View attachment 4230681I didn't see how she did her move from the coop to the rhododendron, but it was quiet. I've got a feeder up there for her, I hear her using it through the day, so she’s eating when she wants now. This large circular space around the bushes works for her with Shehnai. She uses the open space with easy running on the upper woodland ground (versus the weedy field below the rhododendron). There are three trees, the waterer & feeder, and the big rhododendron bush to dodge around.
Shehnai does chase her out of there but she usually finds a Buff Orpington nearby, plus he's not so crazy after the morning time. He also gives up more easily at these times, maybe in general, as if he is learning the ropes a little. Hazel isn't as panicked as she was and is making some smarter moves when she runs. So maybe they both are learning the dance.
But she’s not using the under-pallet idea, I placed it just below the rhododendrons. Maybe it’s still too low? It's about ten inches above the ground. Other chickens have gone under there partially with a crouch, but nobody has walked through under it. Needs to be higher? No photo, sorry...
Diane Update
She is my shadow, pecking my ankles when I walk, hanging around closely most of the time. I am growing to like her constant company and am trying to just not give her the opportunity to bite my hands or arms when possible. Yesterday when I laid down on my side on a pallet near the rhododendrons to let everyone inspect and walk on me she got up on my hip and sat there for a long time.
Before that I saw a pullet peck her neck, twice, and she didn’t move, just stood quietly. She’s making friends? Diane has been sleeping in the pullets’ coop at least a couple of nights now and then, and did again last night.

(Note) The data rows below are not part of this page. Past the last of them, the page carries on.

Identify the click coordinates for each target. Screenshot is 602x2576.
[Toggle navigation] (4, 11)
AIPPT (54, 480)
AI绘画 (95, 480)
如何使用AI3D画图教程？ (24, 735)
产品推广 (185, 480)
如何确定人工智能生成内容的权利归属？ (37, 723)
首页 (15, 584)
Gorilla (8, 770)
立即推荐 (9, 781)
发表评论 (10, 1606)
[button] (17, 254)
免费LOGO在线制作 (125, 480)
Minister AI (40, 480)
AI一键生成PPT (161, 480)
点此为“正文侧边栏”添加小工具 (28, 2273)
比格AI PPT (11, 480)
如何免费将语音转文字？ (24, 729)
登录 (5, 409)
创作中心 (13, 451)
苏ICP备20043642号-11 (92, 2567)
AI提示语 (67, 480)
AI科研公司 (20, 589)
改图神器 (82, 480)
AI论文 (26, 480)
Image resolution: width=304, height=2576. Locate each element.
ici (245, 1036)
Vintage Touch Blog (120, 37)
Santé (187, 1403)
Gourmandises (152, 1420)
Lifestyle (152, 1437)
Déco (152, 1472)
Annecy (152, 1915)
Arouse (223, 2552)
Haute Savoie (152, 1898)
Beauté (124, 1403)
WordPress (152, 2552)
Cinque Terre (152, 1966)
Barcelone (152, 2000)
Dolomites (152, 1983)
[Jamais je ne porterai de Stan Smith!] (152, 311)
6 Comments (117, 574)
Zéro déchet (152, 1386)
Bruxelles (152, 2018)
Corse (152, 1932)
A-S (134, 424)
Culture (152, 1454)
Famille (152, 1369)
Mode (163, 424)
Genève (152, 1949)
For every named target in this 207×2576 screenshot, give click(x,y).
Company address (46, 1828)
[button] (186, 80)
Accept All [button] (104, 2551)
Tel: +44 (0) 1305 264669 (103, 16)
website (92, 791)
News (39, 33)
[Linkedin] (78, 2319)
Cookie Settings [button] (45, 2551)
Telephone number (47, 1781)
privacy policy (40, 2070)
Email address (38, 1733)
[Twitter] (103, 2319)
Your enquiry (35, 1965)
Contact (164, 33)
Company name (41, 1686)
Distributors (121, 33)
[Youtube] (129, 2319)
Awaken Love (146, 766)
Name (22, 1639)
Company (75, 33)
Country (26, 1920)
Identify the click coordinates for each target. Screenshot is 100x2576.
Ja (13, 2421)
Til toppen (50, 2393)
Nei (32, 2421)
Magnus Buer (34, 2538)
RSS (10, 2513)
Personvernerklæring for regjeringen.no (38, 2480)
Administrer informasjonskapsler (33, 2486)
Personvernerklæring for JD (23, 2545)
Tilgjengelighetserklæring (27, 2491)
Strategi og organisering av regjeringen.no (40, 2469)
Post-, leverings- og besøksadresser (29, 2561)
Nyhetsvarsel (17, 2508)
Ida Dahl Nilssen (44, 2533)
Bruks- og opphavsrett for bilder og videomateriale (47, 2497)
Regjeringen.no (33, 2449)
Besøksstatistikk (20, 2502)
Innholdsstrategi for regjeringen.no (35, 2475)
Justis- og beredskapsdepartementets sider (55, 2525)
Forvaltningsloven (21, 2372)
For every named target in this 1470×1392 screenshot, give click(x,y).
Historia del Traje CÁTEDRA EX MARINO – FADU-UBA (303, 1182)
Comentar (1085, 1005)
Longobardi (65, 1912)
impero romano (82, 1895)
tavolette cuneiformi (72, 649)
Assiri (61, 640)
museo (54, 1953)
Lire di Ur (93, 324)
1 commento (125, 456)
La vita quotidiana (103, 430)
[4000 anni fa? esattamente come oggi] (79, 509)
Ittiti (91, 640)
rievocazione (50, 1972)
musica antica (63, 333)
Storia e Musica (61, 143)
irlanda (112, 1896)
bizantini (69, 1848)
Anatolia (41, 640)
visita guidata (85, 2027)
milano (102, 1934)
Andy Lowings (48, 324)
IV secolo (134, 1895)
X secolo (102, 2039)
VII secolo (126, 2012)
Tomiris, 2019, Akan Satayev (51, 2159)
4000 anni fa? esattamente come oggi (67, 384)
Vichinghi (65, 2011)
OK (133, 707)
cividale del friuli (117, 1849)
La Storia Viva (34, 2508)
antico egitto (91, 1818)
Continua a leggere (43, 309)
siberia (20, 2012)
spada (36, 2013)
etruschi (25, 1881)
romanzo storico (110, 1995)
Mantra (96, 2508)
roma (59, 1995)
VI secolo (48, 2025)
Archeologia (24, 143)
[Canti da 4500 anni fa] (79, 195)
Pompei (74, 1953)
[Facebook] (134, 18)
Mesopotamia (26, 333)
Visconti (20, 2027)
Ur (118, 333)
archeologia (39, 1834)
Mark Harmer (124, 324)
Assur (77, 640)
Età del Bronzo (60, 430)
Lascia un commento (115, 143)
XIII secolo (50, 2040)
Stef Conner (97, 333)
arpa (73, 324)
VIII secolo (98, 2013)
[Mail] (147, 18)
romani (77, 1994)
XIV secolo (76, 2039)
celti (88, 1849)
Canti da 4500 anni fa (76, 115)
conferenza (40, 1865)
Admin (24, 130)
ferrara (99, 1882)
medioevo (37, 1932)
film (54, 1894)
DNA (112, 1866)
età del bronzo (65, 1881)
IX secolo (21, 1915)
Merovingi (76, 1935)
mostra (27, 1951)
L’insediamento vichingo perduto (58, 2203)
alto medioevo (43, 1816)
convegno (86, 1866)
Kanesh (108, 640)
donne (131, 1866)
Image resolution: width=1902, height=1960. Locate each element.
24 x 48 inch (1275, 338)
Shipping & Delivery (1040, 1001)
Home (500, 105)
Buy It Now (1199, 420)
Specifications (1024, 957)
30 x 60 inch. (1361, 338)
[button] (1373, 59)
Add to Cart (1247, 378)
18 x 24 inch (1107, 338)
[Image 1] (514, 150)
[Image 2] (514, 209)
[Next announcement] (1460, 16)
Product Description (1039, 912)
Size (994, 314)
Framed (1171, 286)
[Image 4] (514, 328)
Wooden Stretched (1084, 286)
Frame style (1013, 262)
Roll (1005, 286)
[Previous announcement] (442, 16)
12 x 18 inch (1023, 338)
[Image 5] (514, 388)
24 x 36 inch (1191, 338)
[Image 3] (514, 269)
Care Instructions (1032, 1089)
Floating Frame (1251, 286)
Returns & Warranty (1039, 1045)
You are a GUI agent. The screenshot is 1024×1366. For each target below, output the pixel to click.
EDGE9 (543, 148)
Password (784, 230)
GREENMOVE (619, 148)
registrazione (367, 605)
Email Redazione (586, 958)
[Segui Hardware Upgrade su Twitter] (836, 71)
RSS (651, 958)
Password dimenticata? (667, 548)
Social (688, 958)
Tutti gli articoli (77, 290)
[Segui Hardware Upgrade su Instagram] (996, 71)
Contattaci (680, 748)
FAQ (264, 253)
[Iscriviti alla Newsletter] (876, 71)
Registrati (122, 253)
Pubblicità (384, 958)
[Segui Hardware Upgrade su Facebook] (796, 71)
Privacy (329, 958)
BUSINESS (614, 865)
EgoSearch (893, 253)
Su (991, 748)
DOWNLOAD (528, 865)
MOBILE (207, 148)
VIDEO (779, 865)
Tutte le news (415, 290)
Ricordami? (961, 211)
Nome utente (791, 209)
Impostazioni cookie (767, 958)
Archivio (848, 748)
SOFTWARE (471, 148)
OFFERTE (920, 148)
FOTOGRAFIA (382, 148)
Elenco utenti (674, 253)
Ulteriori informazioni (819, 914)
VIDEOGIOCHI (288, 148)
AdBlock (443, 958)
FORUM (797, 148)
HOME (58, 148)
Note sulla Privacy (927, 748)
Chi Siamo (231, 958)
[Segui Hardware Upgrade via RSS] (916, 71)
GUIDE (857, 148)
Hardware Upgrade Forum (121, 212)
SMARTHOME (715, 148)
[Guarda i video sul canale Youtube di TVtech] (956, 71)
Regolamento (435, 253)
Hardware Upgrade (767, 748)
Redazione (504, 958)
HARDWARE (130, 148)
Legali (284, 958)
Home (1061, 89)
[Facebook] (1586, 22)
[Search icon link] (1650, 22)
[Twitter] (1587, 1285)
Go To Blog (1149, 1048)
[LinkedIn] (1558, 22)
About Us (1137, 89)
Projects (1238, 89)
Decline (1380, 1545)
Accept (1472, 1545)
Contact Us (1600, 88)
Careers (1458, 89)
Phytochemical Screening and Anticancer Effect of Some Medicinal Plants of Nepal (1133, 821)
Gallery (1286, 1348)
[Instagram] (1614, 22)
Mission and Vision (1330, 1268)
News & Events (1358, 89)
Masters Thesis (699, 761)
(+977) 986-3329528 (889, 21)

Two of the bolder pullets boss Hazel around and Hazel is afraid of them. Unfortunately they have been inadvertent herders / blockers when Shehnai chases her. Was this pullet bossing Diane? It did not look like it. Usually Diane is feared and does the pushing/ chasing. So - fair to say she is making friends, or becoming accepted as Queen Of The Littles?
Here she moved even closer to the pullets and nobody ran away, one pullet is to her left in fact.